- **Passage shown**:
[Start of section]

My work is an exploration of metaphor pertaining to process, material, structure, and information within the frame of relationships. I use different methodologies depending on the situation and level of clarity necessary to explain or define these parameters. My work is based on the relationships we have with each other and how that affects the natural environment. Each project involves a wide range of techniques and ideas, which continue to change as my practice evolves.

I seek to make a connection between things taken or used without understanding the full range of that action. This is a problem I witness in the context of relationships: making decisions based on isolated need or want vs. collective and/or connected need. Since the way I process the information doesn’t translate directly, abstraction becomes a part of the process.

[End of section]

- **Information provided**:
[Start of section]

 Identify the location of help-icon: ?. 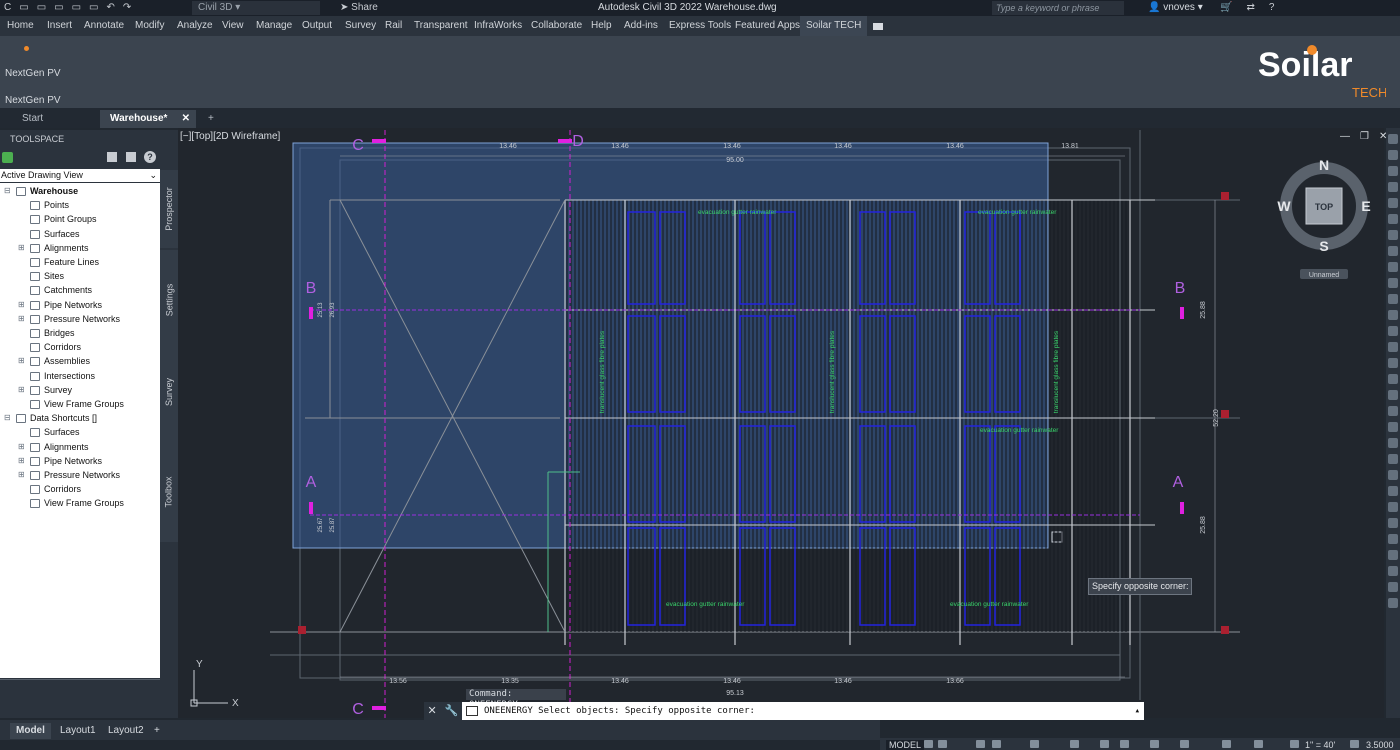
(1272, 8).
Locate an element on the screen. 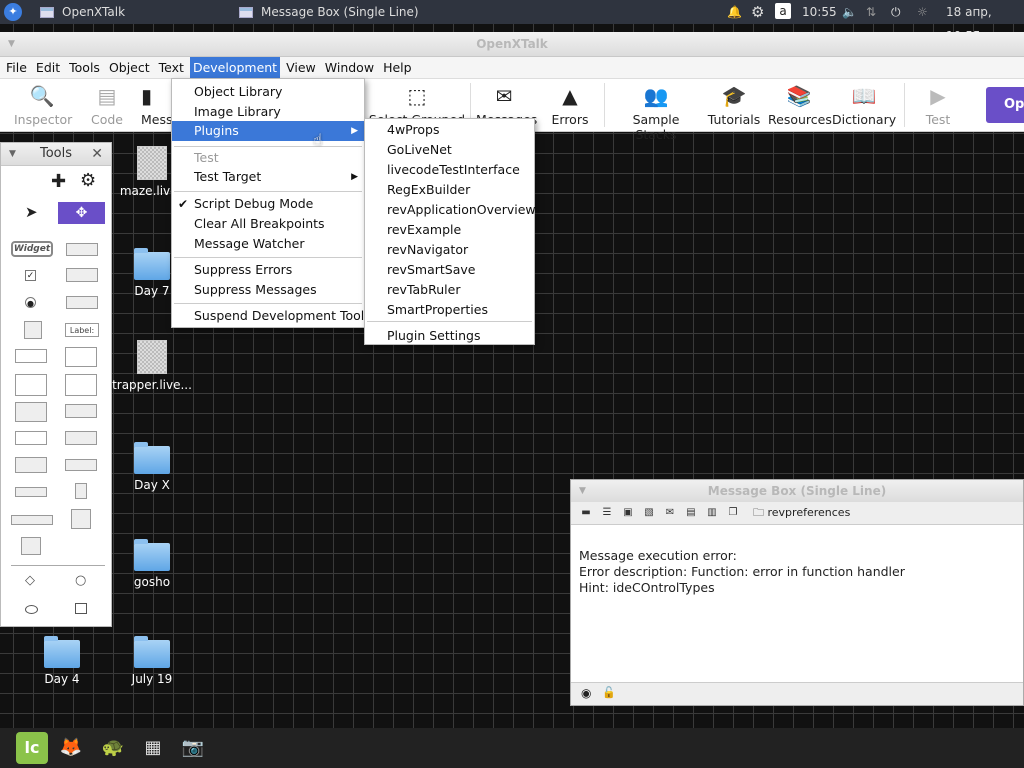 This screenshot has width=1024, height=768. front-scripts-icon: ▤ is located at coordinates (691, 513).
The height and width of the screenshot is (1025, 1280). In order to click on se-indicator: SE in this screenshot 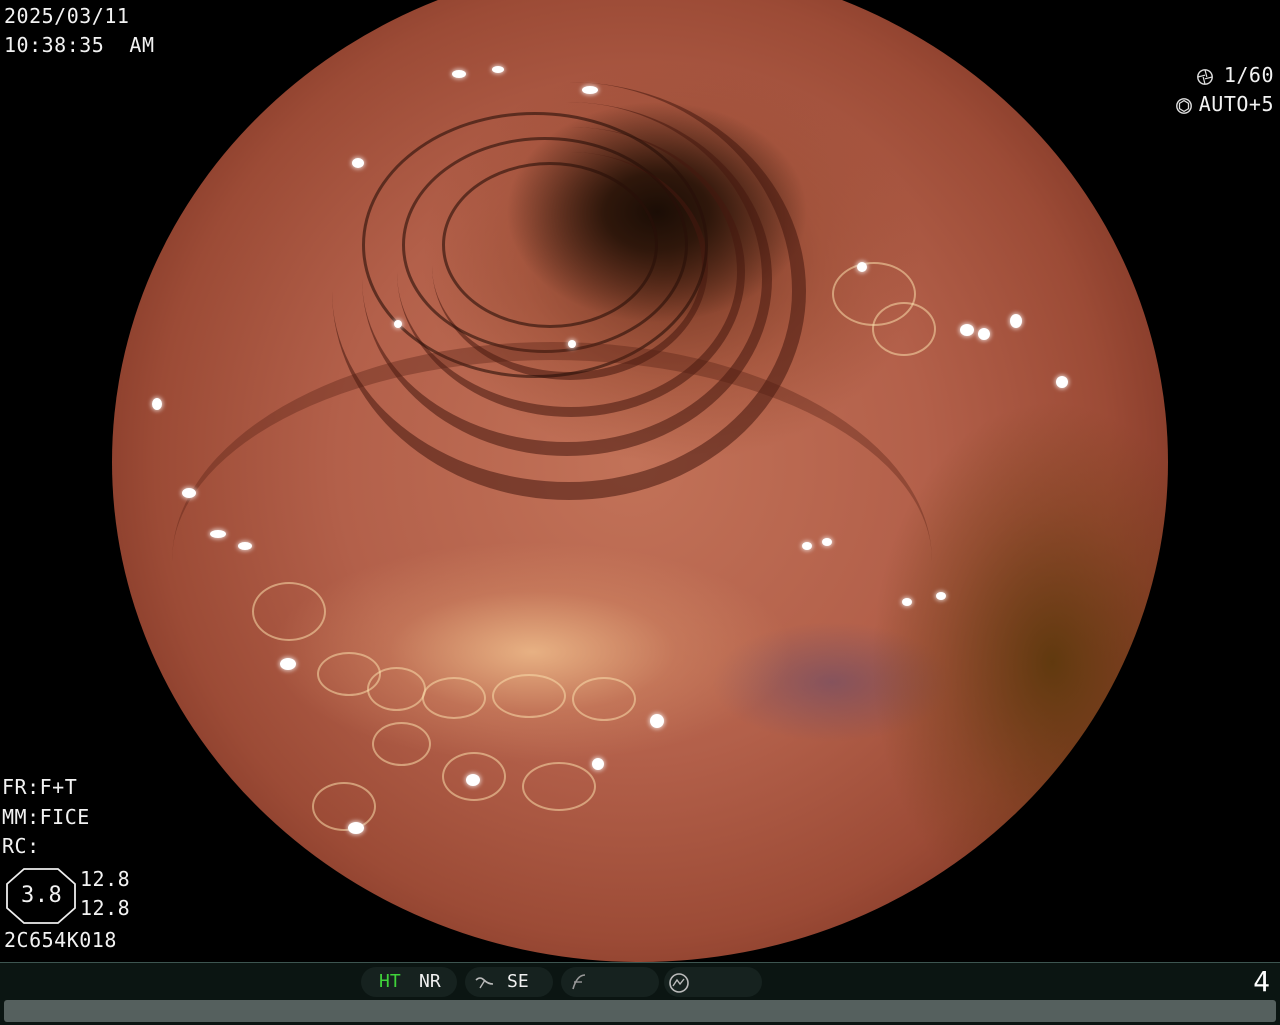, I will do `click(518, 982)`.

[End of section]

- **Directive**: Copy out the artist's statement in full, word for word. The data was drawn from a separate source.

- **Reply to the task**:
My work is an exploration of metaphor pertaining to process, material, structure, and information within the frame of relationships. I use different methodologies depending on the situation and level of clarity necessary to explain or define these parameters. My work is based on the relationships we have with each other and how that affects the natural environment. Each project involves a wide range of techniques and ideas, which continue to change as my practice evolves.

I seek to make a connection between things taken or used without understanding the full range of that action. This is a problem I witness in the context of relationships: making decisions based on isolated need or want vs. collective and/or connected need. Since the way I process the information doesn’t translate directly, abstraction becomes a part of the process.